Марта развязала галстук Яна, расстегнула его рубашку. Лизнула его плечо, и точно – горько… Ян Горский на вкус – полынь.

Пусть даже ради правды, но заниматься с Яном любовью – нельзя… Солгать, притвориться влюбленной – нельзя. Нельзя, нельзя, нельзя. Слишком горько. Хуже всякой полыни! Ян – это яд, отрава… Выпьешь этот горький настой и умрешь. Бедная Марта, бедная Мата Хари…

«Нет! Надо срочно что-то придумать! – запаниковала Марта. – Я не могу с ним заниматься любовью!»

Она стала лихорадочно придумывать, что бы такое сделать, чтобы можно было заглянуть в его папку, не изображая из себя влюбленную. Узнать все и не потерять ничего. Ведь если сейчас что-то произойдет – между ней и Яном, – то… То получится, что она солжет Ивану. Нет, даже не Ивану, а себе…

– Марта… Марта! – Ян покрыл поцелуями ее лицо. – Ты… ты самый дорогой мне человечек…

– Человечек! – Марта не выдержала и засмеялась. – Какой я человечек, если у меня рост – метр восемьдесят?! И размер ноги…

– Марта, перестань! – Ян тоже засмеялся. – Нет, я тебя обожаю… Твое чувство юмора! Все другие женщины как-то скрываются, таятся, прячут свои недостатки – настоящие или мнимые… А ты – чудо. Вся как на ладони… По-моему, ты из тех, кто не умеет лгать в принципе!
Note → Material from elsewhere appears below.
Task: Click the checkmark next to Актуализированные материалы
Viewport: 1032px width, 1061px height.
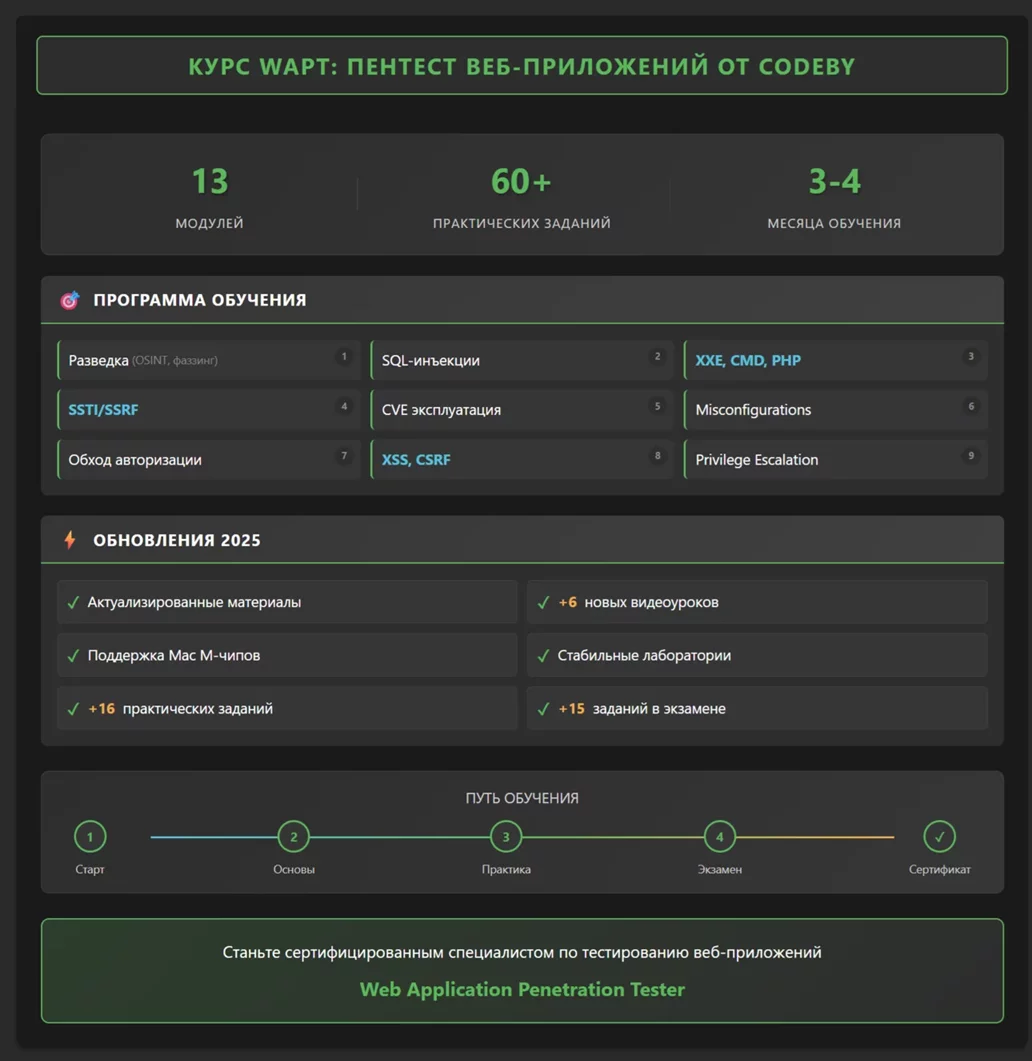Action: pyautogui.click(x=73, y=603)
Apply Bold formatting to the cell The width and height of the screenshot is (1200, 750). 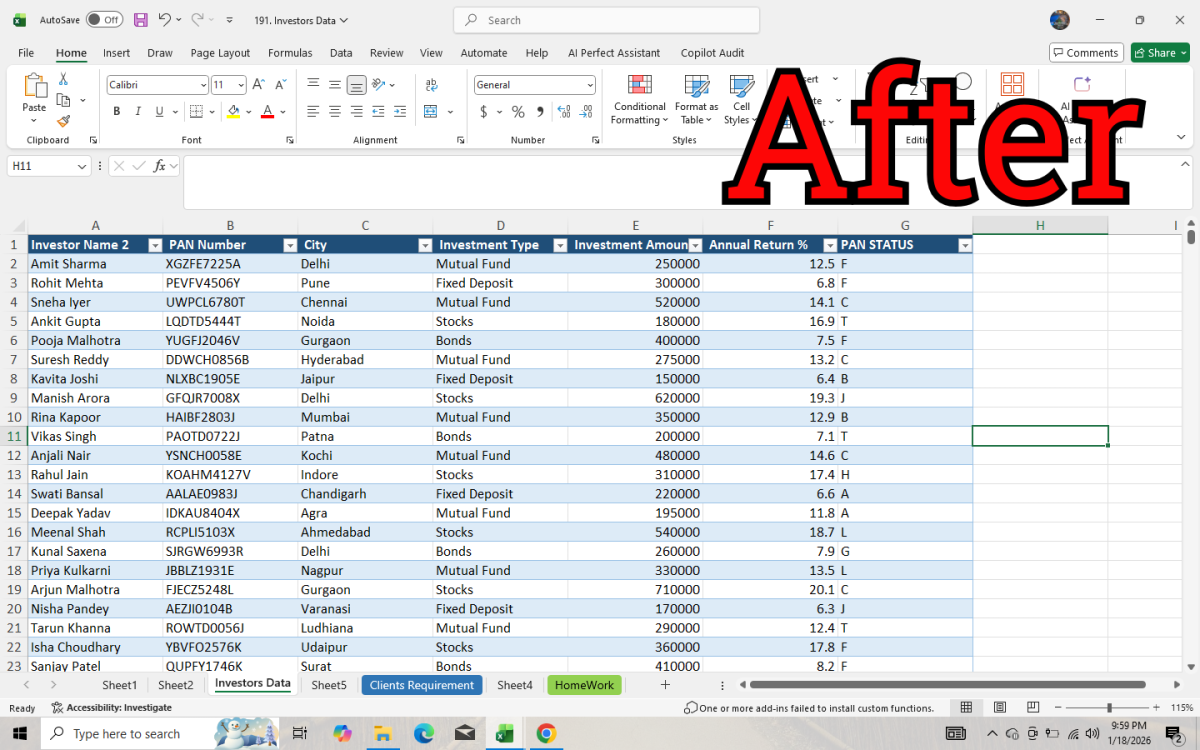[x=116, y=112]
«Опять меня сравнивают с какими-то „другими“!»

– Прелесть моя! Я… я ведь не просто так сюда приехал! – Ян заерзал, неожиданно умерив свой пыл. – Погоди…

Он посадил Марту рядом и, розовый, взволнованный, с носом, покрытым мельчайшими капельками пота, потянулся к своей папке, лежавшей на другом конце кровати.